It Follows (2014)


“A young woman is followed by an unknown supernatural force after a sexual encounter.” — IMDb

I know I’m far from alone in this, but I LOVED this movie. It debuted at Cannes in 2014 and when it had its worldwide release in 2015 it grossed over $20 million. The writer and director, David Robert Mitchell, developed the movie and was inspired in part by recurring dreams he had in his youth about being followed. Aesthetically, Mitchell and director of photography, Mike Gioulakis, were inspired by the “surreal suburban imagery” of American photographer Gregory Crewdson. It is absolutely minimalist horror at its finest.

The story primarily follows Jay (Maika Monroe) as well as her sister, Kelly (Lili Sepe), her childhood friend, Paul (Keir Gilchrist, a favorite of mine), her friend Yara (Olivia Luccardi), and their neighbor, Greg (Daniel Zovatto). Jay has a frightening experience while on a date with Hugh (Jake Weary) wherein they sleep together and then he knocks her out with chloroform and she awakens and is informed that he has passed along some kind of mysterious, pursuing, murderous entity onto her… a curse of sorts. She is shaken but skeptical at first, until she starts to see evidence that he is right after all, and her and her friends try to figure out what “it” is and how to stop it.

Where do begin to count the all the ways that I love this movie? Firstly, the music is great. Honesty, I often don’t notice the music in many movies — not that the music is bad, per se, but I find that it’s sadly rare when the music truly FITS the mood of a film. Rich Vreeland, also known as Disasterpeace, scored It Follows and I think he succeeded in coming up with a soundtrack that is sufficiently sinister and foreboding. It helps to add to the claustrophobia of the entire film, the sick, slow dread.

They did an amazing job at creating a general sense of unease in the film. Between the settings, the weird combination of technology (Yara uses that awesome clamshell phone/e-reader, and yet only corded phones abound around them, for example), the wardrobe, and even the perceived temperature, you are never fully able to figure out WHAT is going on, and it throws you into this very subtle sense of confusion.

The adults in the movie are very intentionally kept out of focus — sometimes literally. It is meant to only focus on the teenagers and their mission, and I think in a way it adds to that sort of surreal atmosphere.

There are a few camera shots that stood out, but the main one for me was the wild 720-degree shot in the school hallway, panning right by one of the lurching creatures on its way around. Brilliant.

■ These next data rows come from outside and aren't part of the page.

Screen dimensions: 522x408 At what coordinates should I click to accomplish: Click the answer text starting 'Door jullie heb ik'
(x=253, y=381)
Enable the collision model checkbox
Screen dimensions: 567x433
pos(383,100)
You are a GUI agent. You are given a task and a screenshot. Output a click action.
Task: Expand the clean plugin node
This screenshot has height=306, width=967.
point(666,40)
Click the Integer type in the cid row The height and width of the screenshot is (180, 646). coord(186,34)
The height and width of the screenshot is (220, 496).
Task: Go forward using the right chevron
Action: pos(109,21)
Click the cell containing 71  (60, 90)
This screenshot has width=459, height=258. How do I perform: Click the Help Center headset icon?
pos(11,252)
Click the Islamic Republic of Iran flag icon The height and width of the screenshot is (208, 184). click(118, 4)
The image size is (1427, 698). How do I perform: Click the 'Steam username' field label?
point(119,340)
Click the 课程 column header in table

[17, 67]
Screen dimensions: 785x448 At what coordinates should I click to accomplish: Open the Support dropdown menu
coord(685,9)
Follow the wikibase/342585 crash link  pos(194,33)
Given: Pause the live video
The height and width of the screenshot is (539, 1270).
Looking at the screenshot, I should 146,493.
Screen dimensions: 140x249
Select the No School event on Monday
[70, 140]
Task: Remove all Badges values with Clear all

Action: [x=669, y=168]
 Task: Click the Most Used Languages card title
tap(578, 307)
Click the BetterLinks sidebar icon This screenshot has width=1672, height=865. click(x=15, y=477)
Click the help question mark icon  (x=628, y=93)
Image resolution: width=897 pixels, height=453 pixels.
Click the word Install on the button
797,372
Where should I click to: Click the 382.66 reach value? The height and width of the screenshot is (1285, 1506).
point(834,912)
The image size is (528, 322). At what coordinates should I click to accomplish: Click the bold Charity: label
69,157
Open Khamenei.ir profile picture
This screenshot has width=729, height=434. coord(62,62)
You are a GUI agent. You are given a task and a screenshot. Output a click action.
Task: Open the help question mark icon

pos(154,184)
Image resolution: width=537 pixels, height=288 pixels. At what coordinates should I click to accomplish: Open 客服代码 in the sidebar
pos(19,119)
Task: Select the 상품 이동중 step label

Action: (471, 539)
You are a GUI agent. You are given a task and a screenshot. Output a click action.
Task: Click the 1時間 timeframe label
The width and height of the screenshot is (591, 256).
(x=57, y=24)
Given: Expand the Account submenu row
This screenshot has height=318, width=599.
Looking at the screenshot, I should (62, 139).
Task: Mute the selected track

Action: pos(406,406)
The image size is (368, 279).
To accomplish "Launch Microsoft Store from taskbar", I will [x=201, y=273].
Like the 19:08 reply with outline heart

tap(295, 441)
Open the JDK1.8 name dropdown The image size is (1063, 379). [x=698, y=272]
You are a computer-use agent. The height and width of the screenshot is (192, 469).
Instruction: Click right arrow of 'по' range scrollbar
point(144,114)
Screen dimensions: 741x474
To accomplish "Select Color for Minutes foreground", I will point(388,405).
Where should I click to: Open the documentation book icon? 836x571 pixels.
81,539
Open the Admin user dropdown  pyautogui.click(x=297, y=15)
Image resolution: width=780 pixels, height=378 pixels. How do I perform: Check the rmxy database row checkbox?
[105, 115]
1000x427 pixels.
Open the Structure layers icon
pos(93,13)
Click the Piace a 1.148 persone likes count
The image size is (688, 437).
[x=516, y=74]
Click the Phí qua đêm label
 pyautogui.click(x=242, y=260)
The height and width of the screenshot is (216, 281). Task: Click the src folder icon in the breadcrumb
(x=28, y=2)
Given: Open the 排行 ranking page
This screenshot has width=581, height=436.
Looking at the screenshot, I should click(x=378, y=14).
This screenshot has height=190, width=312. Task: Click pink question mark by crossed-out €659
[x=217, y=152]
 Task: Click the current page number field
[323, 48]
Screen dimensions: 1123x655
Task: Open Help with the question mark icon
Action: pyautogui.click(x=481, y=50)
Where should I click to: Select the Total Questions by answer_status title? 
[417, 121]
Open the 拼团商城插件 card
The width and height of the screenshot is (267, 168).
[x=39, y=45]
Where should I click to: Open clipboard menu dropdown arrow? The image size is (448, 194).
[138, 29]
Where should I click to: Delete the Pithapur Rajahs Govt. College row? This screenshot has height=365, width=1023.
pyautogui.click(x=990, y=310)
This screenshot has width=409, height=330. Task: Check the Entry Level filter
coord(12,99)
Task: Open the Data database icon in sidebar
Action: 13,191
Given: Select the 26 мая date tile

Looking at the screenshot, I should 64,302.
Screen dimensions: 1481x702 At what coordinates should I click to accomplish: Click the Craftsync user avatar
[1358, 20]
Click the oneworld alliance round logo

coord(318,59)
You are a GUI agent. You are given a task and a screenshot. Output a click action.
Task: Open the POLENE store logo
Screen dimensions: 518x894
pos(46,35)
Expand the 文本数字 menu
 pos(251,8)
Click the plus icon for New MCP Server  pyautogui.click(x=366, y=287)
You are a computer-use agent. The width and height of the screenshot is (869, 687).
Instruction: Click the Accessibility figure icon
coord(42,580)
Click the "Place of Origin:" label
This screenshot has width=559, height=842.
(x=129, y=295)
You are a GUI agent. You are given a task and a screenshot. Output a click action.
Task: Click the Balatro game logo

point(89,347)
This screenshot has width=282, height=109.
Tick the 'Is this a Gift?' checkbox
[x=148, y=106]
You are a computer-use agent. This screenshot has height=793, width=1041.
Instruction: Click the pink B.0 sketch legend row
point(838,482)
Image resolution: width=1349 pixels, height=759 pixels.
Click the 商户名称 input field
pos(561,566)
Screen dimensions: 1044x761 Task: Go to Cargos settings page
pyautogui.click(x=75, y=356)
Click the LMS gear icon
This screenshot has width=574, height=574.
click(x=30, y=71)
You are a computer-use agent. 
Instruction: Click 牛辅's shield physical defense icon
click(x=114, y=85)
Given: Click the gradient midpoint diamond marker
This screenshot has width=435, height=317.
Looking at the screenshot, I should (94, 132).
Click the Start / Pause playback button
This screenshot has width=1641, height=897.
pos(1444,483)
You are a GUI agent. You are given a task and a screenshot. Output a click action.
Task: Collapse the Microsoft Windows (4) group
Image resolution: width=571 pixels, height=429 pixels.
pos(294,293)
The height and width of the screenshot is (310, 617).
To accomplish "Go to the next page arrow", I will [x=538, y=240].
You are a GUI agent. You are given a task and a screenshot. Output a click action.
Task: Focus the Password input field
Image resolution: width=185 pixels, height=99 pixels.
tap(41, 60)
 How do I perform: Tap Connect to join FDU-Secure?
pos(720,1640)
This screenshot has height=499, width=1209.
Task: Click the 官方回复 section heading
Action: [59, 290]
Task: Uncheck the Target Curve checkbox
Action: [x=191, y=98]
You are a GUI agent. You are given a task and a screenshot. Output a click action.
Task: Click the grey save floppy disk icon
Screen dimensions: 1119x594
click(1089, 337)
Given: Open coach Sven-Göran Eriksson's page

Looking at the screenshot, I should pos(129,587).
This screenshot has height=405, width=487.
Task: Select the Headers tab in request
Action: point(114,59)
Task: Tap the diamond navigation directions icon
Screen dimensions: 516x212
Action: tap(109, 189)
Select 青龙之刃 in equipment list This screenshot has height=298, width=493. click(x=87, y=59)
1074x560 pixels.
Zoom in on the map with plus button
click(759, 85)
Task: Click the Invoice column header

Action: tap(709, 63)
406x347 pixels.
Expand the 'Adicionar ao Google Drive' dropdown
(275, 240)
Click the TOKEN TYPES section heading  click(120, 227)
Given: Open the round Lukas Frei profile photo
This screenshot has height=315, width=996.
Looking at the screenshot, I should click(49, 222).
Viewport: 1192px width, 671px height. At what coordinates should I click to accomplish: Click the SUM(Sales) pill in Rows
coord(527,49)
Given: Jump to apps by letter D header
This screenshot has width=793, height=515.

The whole thing has a very Stranger Things vibe, particularly because of the friends’ willingness to help Jay — they are just unwavering in their support and belief — and then solidified when the whole thing ends at the pool. Though I much prefer the atmosphere (and music!) of Stranger Things — basically what I’m saying is if you enjoyed this movie, go check out that show NOW. Funny, too, that Disasterpeace was actually asked to do the music for Stranger Things but he turned it down, citing a desire to not be too pigeonholed in the 80’s-inspired genre.

It is minimalist horror in the sense that we only actually see the full capabilities of “it” a handful of times throughout the movie (though when we do, it is super effective). It doesn’t focus on gore or even shock effects or jump scares. It’s just this slow burning, creeping dread… this feeling of not being able to escape no matter how hard you try. The “monster” in this movie is vague, undefined, and shifting, which I think gives it a lot of power. It’s not disgusting and deformed, it doesn’t have a disturbing back story, it isn’t cocky and taunting… it just IS. As Mitchell himself has said, “There’s no logic to it—you can’t really explain a nightmare.”

And then we have the ending, which is surprisingly romantic and intimate. Paul is willing to do anything for Jay — to even risk his own life in a pursuit to save hers — and it’s beautiful in a sad way.

Intelligent, daring, and thought-provoking… and it’s on Netflix, so you’ve got no excuse. Go!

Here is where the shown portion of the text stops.